El histórico encuentro de este jueves entre la presidenta de México, Claudia Sheinbaum, y el rey Felipe VI abrió un intenso debate en las calles de la capital entre ciudadanos que priorizan los beneficios comerciales de la reconciliación bilateral y quienes aún consideran significativo un acto de disculpa por los abusos de la conquista española.
“Una disculpa no incomoda a nadie, pero siento que debe haber buena relación porque eso le conviene a ambos países” declaró a EFE Mónica Nájera, desde el Zócalo de la capital mexicana, al añadir que con venir a México el monarca español ya está dando pie a que haya una buena relación.
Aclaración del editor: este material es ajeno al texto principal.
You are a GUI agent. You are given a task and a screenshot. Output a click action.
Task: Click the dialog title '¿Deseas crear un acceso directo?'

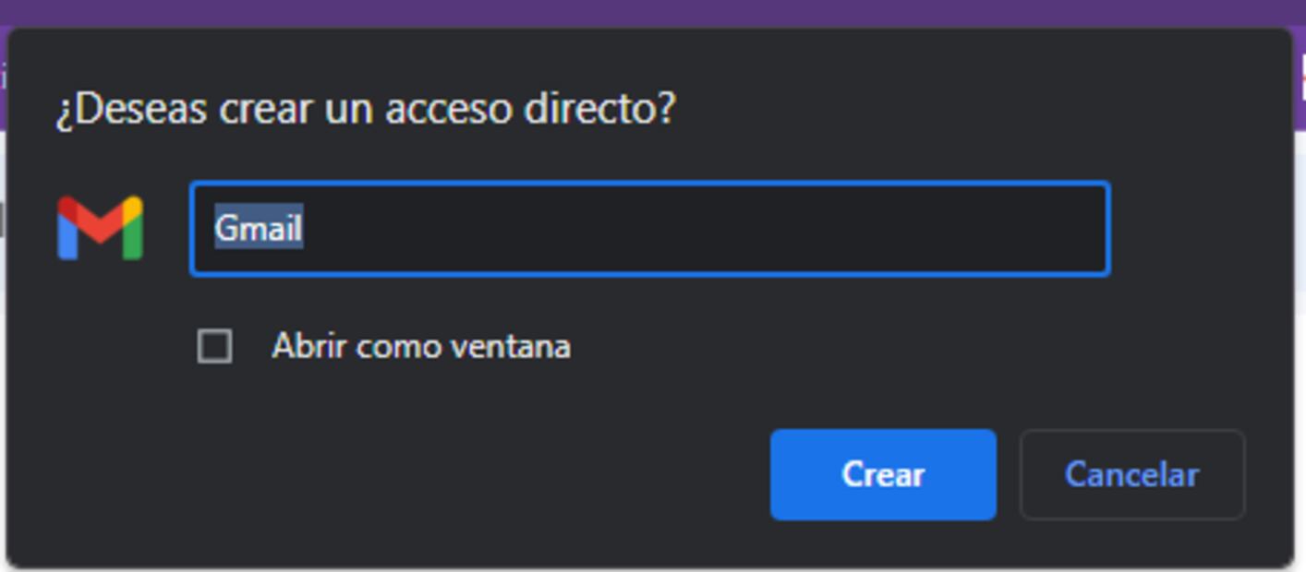(366, 109)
Aunque la opinión pública mexicana estaba centrada en la victoria este miércoles de su selección en el tercer partido del Mundial, varios ciudadanos consideraron positivo el diálogo entre Sheinbaum y Felipe VI, quien no había regresado a México desde 2018, bajo el argumento de que el perdón es innecesario debido al tiempo transcurrido desde la época colonial (1521-1821) y a que la mayoría de la población actual proviene de un mestizaje.
“Esa parte de la historia no se puede borrar, de hecho es una buena parte. Algunos lo pueden tomar como mala parte, pero también hubo desarrollo, a fin de cuentas”, precisó el joven Kevin Calderón, también en el corazón de la capital mexicana, al señalar que la reunión puede beneficiar el intercambio comercial y cultural entre dos naciones hermanas.